Hail! independence, hail! heaven's next best gift to that of life and an immortal soul!
Ingratitude is treason to mankind.
It will always do to change for the better.
Light! Nature's resplendent robe; without whose vesting beauty all were wrapt in gloom.
But happy they, the happiest of their kind, whom gentle stars unite; and in one fate their hearts, their fortunes, and their beings blend!
Absence, with all its pains, is, by this charming moment, wiped away.
Inconstant, blind, deserting friends at need, and duped by foes; loud and seditious, when a chief inspired their headlong fury, but of him deprived, already slaves that lick'd the scourging hand.
Whoe'er amid the sons of reason, valor, liberty, and virtue, displays distinguished merit, is a noble of nature's own creating.

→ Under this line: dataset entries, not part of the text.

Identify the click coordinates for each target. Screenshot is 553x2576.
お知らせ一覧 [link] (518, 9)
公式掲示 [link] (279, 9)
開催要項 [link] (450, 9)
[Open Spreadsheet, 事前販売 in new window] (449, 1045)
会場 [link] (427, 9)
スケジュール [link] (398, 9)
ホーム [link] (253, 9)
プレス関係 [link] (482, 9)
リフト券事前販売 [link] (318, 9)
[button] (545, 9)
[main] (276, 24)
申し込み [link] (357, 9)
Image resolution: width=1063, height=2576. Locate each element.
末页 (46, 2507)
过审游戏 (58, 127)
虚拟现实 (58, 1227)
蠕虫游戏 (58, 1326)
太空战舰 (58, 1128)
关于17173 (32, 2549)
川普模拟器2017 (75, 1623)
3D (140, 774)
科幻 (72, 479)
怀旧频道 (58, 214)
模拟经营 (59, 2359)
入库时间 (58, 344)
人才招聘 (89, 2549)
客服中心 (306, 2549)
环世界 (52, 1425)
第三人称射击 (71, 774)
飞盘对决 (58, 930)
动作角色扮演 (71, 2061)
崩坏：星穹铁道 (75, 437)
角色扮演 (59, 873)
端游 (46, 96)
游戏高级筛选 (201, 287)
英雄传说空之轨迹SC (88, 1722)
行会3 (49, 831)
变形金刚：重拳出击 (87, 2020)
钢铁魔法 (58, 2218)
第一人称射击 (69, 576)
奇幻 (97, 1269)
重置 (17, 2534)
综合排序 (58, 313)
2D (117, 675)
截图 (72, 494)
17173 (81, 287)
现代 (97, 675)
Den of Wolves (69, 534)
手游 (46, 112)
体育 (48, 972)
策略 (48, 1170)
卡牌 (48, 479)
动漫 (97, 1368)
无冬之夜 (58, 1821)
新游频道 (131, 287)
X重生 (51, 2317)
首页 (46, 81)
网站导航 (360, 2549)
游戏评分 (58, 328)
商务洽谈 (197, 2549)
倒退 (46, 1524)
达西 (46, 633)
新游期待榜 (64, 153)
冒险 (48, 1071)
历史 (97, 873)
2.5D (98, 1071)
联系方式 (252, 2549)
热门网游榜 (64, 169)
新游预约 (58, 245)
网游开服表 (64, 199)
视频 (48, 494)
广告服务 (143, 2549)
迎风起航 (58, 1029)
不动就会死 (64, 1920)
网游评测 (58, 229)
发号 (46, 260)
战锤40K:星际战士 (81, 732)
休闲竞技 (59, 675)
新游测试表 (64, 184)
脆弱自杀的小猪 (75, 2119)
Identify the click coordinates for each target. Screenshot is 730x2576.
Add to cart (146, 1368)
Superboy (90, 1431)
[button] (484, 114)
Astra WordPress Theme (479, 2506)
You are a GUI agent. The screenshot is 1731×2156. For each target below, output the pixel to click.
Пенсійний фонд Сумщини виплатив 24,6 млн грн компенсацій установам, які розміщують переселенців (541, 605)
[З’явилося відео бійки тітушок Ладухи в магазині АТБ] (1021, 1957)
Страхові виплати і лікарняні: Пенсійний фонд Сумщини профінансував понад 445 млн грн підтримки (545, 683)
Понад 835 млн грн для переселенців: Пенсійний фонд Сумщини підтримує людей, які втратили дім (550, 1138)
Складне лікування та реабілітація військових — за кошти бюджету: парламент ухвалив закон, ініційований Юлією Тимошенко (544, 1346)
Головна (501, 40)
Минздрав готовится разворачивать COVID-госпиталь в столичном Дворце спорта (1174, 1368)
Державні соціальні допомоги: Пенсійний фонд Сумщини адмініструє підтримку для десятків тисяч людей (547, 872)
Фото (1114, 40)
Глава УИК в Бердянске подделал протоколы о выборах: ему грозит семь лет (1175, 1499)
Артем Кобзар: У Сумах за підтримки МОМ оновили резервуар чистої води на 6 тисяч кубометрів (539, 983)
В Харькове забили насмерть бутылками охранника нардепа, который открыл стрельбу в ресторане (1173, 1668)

Peace is the happy, natural state of man; war, his corruption, his disgrace.
Philosophy consists not in airy schemes or idle speculations; the rule and conduct of all social life is her great province.
The clouds consign their treasures to the fields, and softly shaking on the dimpled pool preclusive drops, let all their moisture flow, in large effusion, o'er the freshened world.
The kind refresher of the summer heats.
Vulgar minds refuse to crouch beneath their load; the brave bear theirs without repining.
The man whom Heaven appoints to govern others, should himself first learn to bend his passions to the sway of reason.
Real glory springs from the silent conquest of ourselves; without that the conqueror is only the first slave.
Of all evils to the generous, shame is the most deadly pang.
Hail, social life! into thy pleasing bounds I come to pay the common stock, my share of service, and, in glad return, to taste thy comforts, thy protected joys.
Wide flush the fields; the softening air is balm; echo the mountains round; the forest smiles; and every sense, and every heart is joy.
Fair-handed spring unbosoms every grace.
It is success that colors all in life: success makes fools admired, makes villains honest: all the proud virtue of this vaunting world fawns on success and power, howe'er acquired.
Yonder comes the powerful King of day, rejoicing in the East.
The generous heart should scorn a pleasure which gives others pain.
Delightful task, to rear the tender thought, to teach the young idea how to shoot, to pour fresh instruction over the mind, to breathe the enlivening spirit, and to fix the generous purpose in the glowing heart.
Those tender tears that humanize the soul.
True valor lies in the mind, the never-yielding purpose; nor owns the blind award of giddy fortune.
Vice always leads, however fair at first, to wilds of woe.
Rash, fruitless war, from wanton glory waged, is only splendid murder.
Peace is the happy natural state of man; war is corruption and disgrace.